For the entries below, report every line that includes the word "computer".
START DATA EXCERPTS
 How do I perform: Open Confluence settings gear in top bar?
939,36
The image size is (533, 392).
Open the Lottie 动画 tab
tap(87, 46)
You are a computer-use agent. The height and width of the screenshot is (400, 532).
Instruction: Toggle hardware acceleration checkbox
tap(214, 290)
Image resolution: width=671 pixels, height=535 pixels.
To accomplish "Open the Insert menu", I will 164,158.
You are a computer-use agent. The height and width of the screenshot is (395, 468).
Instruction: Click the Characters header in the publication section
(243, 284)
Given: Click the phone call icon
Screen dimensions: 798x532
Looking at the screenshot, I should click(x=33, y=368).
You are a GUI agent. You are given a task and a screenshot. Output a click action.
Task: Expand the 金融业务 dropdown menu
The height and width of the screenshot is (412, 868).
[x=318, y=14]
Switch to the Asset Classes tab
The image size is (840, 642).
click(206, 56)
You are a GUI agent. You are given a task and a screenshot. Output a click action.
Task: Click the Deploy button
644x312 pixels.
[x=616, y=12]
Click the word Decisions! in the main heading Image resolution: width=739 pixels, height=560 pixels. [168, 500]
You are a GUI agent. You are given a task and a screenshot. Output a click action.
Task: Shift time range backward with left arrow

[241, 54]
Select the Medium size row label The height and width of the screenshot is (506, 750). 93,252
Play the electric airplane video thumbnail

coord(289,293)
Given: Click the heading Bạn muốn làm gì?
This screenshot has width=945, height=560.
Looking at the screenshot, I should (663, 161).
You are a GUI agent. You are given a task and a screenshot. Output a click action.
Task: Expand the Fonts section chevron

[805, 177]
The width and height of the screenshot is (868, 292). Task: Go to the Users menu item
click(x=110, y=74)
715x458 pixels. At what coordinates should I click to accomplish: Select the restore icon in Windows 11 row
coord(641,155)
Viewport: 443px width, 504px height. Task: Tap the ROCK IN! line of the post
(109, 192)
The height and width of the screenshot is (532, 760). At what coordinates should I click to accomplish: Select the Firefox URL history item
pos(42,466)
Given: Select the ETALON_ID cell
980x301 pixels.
END DATA EXCERPTS
» EXERCISE RESPONSE:
You are a computer-use agent. The height and width of the screenshot is (400, 532).
You are a computer-use agent. The height and width of the screenshot is (395, 468).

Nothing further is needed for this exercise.